Excerpted data.
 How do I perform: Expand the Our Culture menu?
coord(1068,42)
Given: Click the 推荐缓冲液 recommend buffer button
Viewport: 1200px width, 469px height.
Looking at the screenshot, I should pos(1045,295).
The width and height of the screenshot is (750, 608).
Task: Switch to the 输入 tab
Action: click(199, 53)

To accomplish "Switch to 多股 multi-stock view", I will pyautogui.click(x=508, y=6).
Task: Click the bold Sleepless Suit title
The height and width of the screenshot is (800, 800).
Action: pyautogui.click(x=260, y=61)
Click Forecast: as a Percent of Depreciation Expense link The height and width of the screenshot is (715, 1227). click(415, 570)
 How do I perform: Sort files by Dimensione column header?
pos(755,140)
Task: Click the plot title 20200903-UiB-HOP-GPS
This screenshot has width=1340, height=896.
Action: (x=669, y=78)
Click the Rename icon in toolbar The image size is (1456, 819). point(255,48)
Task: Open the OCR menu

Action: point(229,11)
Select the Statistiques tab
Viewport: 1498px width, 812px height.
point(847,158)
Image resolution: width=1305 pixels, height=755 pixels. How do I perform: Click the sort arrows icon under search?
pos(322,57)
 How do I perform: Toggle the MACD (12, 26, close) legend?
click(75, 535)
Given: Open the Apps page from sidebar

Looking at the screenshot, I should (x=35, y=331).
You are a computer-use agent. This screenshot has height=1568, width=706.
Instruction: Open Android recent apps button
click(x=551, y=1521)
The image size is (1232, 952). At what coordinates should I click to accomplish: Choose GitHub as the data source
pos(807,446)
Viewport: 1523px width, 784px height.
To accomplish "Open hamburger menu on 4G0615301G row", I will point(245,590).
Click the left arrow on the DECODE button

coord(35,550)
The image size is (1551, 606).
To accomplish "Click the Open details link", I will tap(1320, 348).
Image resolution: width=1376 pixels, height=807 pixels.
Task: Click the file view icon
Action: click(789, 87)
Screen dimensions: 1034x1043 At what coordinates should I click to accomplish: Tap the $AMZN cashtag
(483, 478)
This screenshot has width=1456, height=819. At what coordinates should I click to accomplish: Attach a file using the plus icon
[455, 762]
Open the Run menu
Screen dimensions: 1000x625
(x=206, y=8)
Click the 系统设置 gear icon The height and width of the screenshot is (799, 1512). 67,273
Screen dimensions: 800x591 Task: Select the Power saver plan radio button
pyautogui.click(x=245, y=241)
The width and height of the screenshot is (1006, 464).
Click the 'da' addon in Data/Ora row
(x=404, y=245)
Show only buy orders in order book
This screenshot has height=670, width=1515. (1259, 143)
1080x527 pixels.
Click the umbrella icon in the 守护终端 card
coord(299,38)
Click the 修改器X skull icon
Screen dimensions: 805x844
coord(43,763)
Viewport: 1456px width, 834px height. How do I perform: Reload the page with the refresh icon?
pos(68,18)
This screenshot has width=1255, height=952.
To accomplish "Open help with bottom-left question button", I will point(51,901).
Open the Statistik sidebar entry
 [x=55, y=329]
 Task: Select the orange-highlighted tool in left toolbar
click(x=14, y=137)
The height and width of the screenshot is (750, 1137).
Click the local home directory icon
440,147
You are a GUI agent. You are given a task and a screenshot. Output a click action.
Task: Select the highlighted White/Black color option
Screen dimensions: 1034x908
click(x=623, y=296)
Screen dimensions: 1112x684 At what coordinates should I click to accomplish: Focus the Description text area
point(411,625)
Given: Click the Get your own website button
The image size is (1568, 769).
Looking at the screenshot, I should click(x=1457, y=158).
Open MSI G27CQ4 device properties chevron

Your instructions. Could you rewrite all of the data above as a Markdown table with two columns, Row and Line? Give each non-blank line its own numbered row and leave out the blank lines.

Problem solution.
| Row | Line |
|---|---|
| 1 |  How do I perform: Expand the Our Culture menu? |
| 2 | coord(1068,42) |
| 3 | Given: Click the 推荐缓冲液 recommend buffer button |
| 4 | Viewport: 1200px width, 469px height. |
| 5 | Looking at the screenshot, I should pos(1045,295). |
| 6 | The width and height of the screenshot is (750, 608). |
| 7 | Task: Switch to the 输入 tab |
| 8 | Action: click(199, 53) |
| 9 | To accomplish "Switch to 多股 multi-stock view", I will pyautogui.click(x=508, y=6). |
| 10 | Task: Click the bold Sleepless Suit title |
| 11 | The height and width of the screenshot is (800, 800). |
| 12 | Action: pyautogui.click(x=260, y=61) |
| 13 | Click Forecast: as a Percent of Depreciation Expense link The height and width of the screenshot is (715, 1227). click(415, 570) |
| 14 |  How do I perform: Sort files by Dimensione column header? |
| 15 | pos(755,140) |
| 16 | Task: Click the plot title 20200903-UiB-HOP-GPS |
| 17 | This screenshot has width=1340, height=896. |
| 18 | Action: (x=669, y=78) |
| 19 | Click the Rename icon in toolbar The image size is (1456, 819). point(255,48) |
| 20 | Task: Open the OCR menu |
| 21 | Action: point(229,11) |
| 22 | Select the Statistiques tab |
| 23 | Viewport: 1498px width, 812px height. |
| 24 | point(847,158) |
| 25 | Image resolution: width=1305 pixels, height=755 pixels. How do I perform: Click the sort arrows icon under search? |
| 26 | pos(322,57) |
| 27 |  How do I perform: Toggle the MACD (12, 26, close) legend? |
| 28 | click(75, 535) |
| 29 | Given: Open the Apps page from sidebar |
| 30 | Looking at the screenshot, I should (x=35, y=331). |
| 31 | You are a computer-use agent. This screenshot has height=1568, width=706. |
| 32 | Instruction: Open Android recent apps button |
| 33 | click(x=551, y=1521) |
| 34 | The image size is (1232, 952). At what coordinates should I click to accomplish: Choose GitHub as the data source |
| 35 | pos(807,446) |
| 36 | Viewport: 1523px width, 784px height. |
| 37 | To accomplish "Open hamburger menu on 4G0615301G row", I will point(245,590). |
| 38 | Click the left arrow on the DECODE button |
| 39 | coord(35,550) |
| 40 | The image size is (1551, 606). |
| 41 | To accomplish "Click the Open details link", I will tap(1320, 348). |
| 42 | Image resolution: width=1376 pixels, height=807 pixels. |
| 43 | Task: Click the file view icon |
| 44 | Action: click(789, 87) |
| 45 | Screen dimensions: 1034x1043 At what coordinates should I click to accomplish: Tap the $AMZN cashtag |
| 46 | (483, 478) |
| 47 | This screenshot has width=1456, height=819. At what coordinates should I click to accomplish: Attach a file using the plus icon |
| 48 | [455, 762] |
| 49 | Open the Run menu |
| 50 | Screen dimensions: 1000x625 |
| 51 | (x=206, y=8) |
| 52 | Click the 系统设置 gear icon The height and width of the screenshot is (799, 1512). 67,273 |
| 53 | Screen dimensions: 800x591 Task: Select the Power saver plan radio button |
| 54 | pyautogui.click(x=245, y=241) |
| 55 | The width and height of the screenshot is (1006, 464). |
| 56 | Click the 'da' addon in Data/Ora row |
| 57 | (x=404, y=245) |
| 58 | Show only buy orders in order book |
| 59 | This screenshot has height=670, width=1515. (1259, 143) |
| 60 | 1080x527 pixels. |
| 61 | Click the umbrella icon in the 守护终端 card |
| 62 | coord(299,38) |
| 63 | Click the 修改器X skull icon |
| 64 | Screen dimensions: 805x844 |
| 65 | coord(43,763) |
| 66 | Viewport: 1456px width, 834px height. How do I perform: Reload the page with the refresh icon? |
| 67 | pos(68,18) |
| 68 | This screenshot has width=1255, height=952. |
| 69 | To accomplish "Open help with bottom-left question button", I will point(51,901). |
| 70 | Open the Statistik sidebar entry |
| 71 |  [x=55, y=329] |
| 72 |  Task: Select the orange-highlighted tool in left toolbar |
| 73 | click(x=14, y=137) |
| 74 | The height and width of the screenshot is (750, 1137). |
| 75 | Click the local home directory icon |
| 76 | 440,147 |
| 77 | You are a GUI agent. You are given a task and a screenshot. Output a click action. |
| 78 | Task: Select the highlighted White/Black color option |
| 79 | Screen dimensions: 1034x908 |
| 80 | click(x=623, y=296) |
| 81 | Screen dimensions: 1112x684 At what coordinates should I click to accomplish: Focus the Description text area |
| 82 | point(411,625) |
| 83 | Given: Click the Get your own website button |
| 84 | The image size is (1568, 769). |
| 85 | Looking at the screenshot, I should click(x=1457, y=158). |
| 86 | Open MSI G27CQ4 device properties chevron |